[Task description]
Write out the line with "Viewport: 1000px width, 590px" and every later line through the end of the data below, exactly as given, with no pictures in the copy.
========================================
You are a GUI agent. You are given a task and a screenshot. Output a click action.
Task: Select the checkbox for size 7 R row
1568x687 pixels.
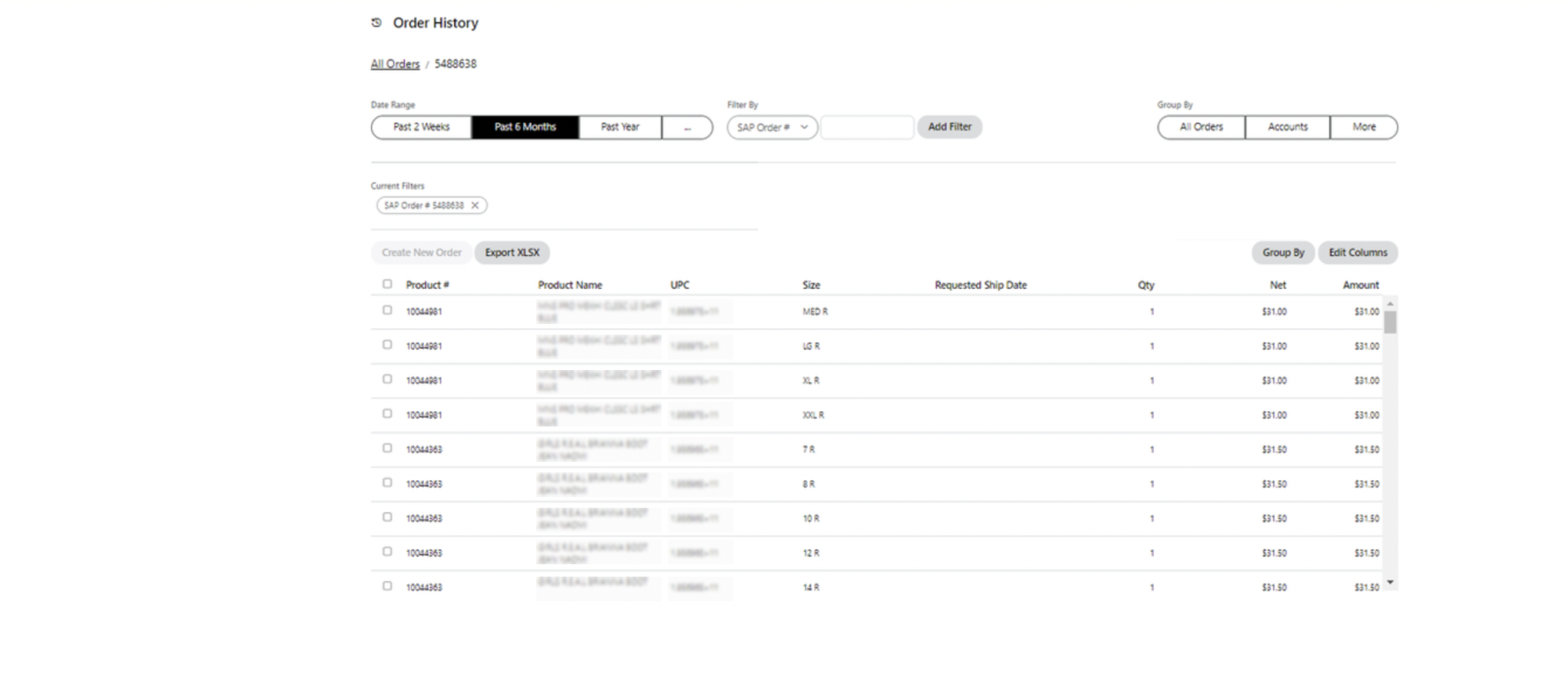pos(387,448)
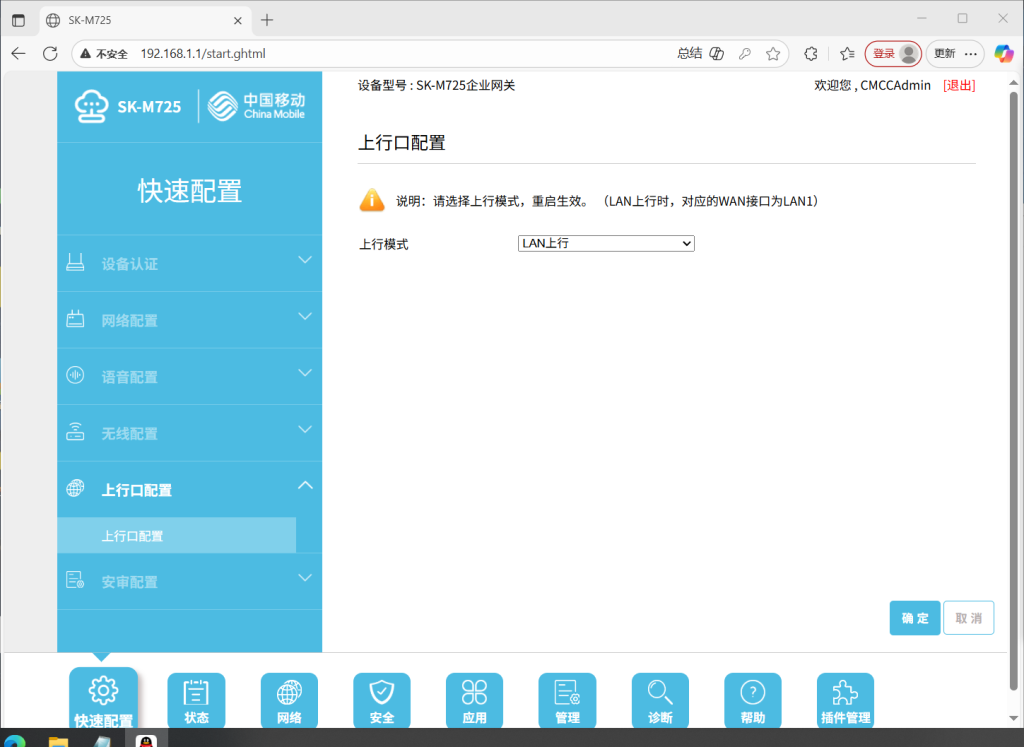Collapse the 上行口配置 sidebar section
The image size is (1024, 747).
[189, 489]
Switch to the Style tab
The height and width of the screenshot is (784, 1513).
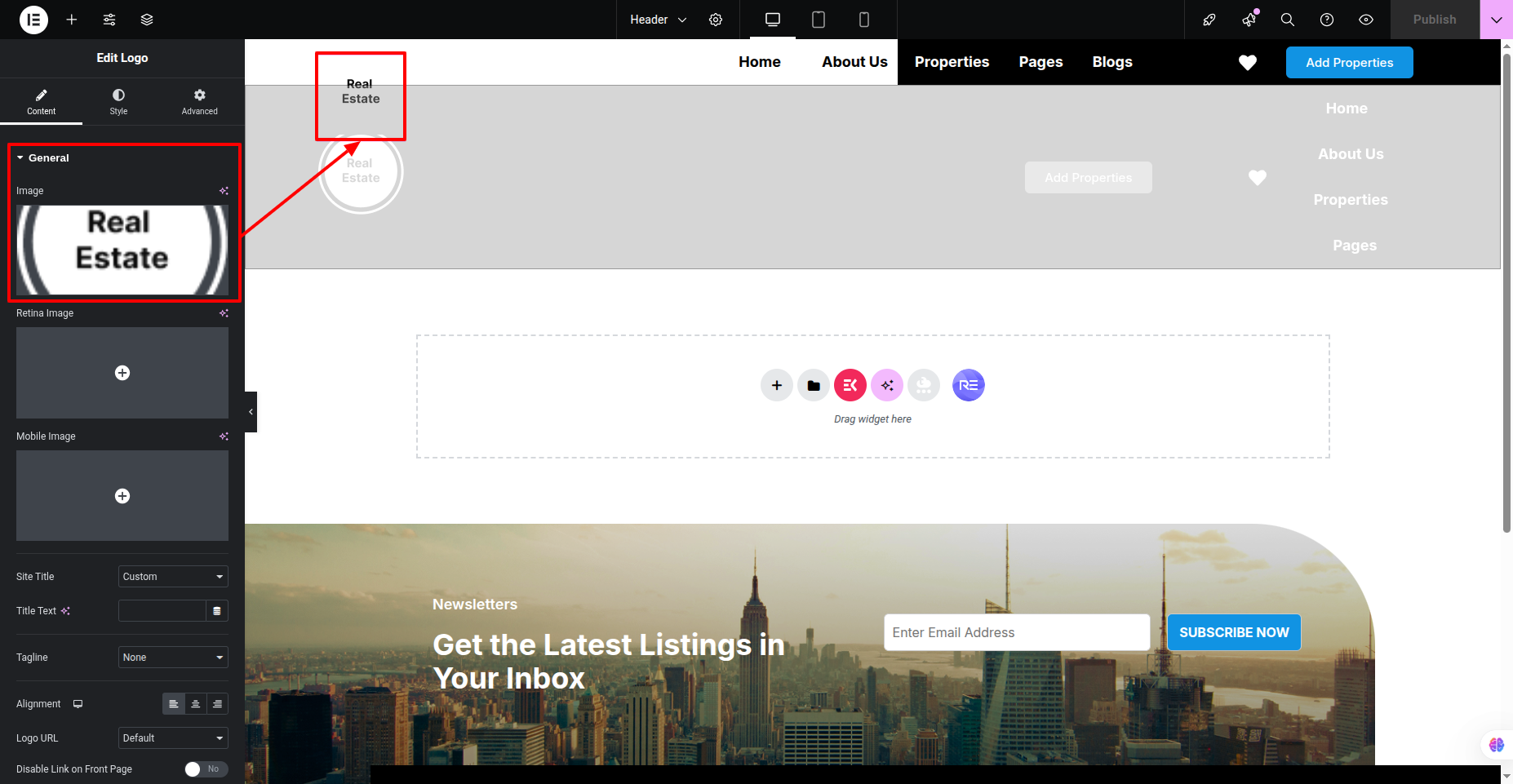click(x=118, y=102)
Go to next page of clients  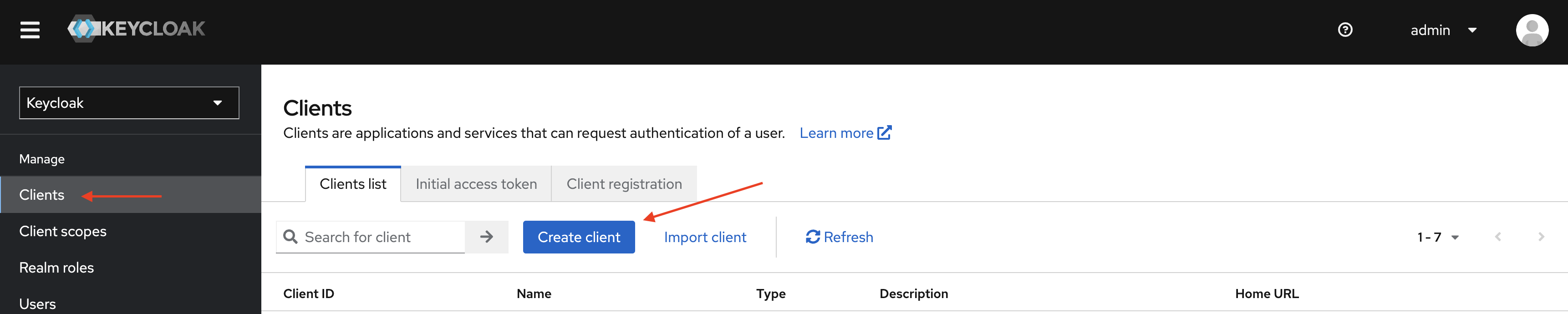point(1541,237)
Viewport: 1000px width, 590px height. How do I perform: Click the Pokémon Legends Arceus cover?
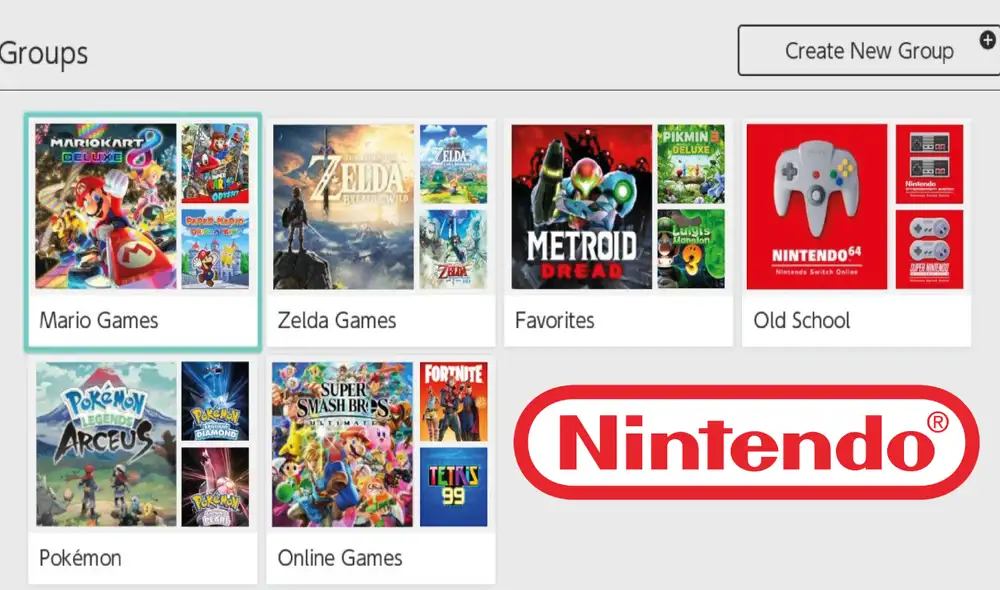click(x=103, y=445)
========================================
[Solution to this exercise]
Viewport: 1000px width, 590px height. How do I perform: Click the Pokémon Legends Arceus cover?
click(x=103, y=445)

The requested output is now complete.